Key Takeaway: Result<T, E> type explicitly represents success (value of type T) or failure (error of type E) without exceptions. Sealed interface with Success and Failure records enables pattern matching for exhaustive handling. Use map() to transform success value, flatMap() to chain Result-returning operations (prevents nested Result), and orElse()/orElseThrow() to extract value with fallback. Functional error handling: errors are values (not control flow), composable (chain with flatMap), and type-safe (compiler enforces handling both cases).

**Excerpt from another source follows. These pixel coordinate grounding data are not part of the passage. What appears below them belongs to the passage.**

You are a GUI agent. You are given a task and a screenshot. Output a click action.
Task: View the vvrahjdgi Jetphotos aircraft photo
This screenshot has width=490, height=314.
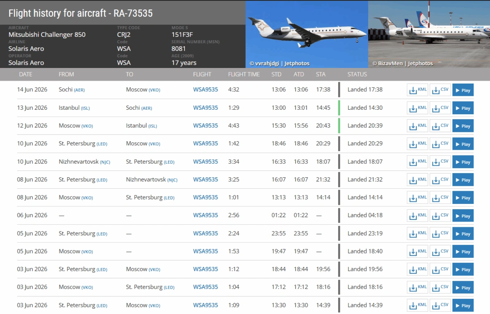point(307,34)
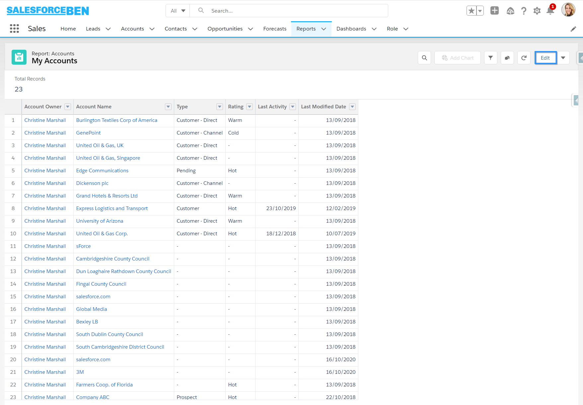Open the Account Owner column dropdown

pyautogui.click(x=68, y=107)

Why It Matters: Exception-based error handling has limitations: exceptions are invisible in method signatures (IOException hidden unless declared), control flow via exceptions is non-local (jumps stack frames), and exceptions encourage catch-all blocks (lost error context). Result type solves this: errors explicit in return type (Result<User, UserError> documents both success and failure), errors are values (can be passed, stored, transformed), and type system enforces handling (sealed types require pattern match covering Success/Failure). Railway-oriented programming: imagine two tracks—success track (green) and failure track (red), operations stay on success track if they succeed, and switch to failure track on first error (no error propagation code needed). flatMap enables composition: operation1().flatMap(r1 → operation2(r1)).flatMap(r2 → operation3(r2)), each operation only executes if previous succeeded, and first failure short-circuits entire chain. Comparison to exceptions: Result is explicit (see Result<T, E> in signature), exceptions are implicit (need to check throws clause or docs), Result is composable (map/flatMap), exceptions require try-catch nesting, Result is pure (no side effects), and exceptions are side effects (control flow). When to use Result: validation pipelines (accumulate errors), functional codebases (avoid exceptions), and explicit error handling (make failures visible). When to use exceptions: integration with existing exception-based APIs, truly exceptional conditions (out of memory, hardware failure), and resource management (try-with-resources for AutoCloseable). Result libraries: Vavr (io.vavr.control.Either), Result4j (functional error handling), and custom implementations (as shown). Performance: Result allocation per operation (heap overhead), but predictable cost (no stack unwinding), and suitable for most use cases (avoid in hot loops).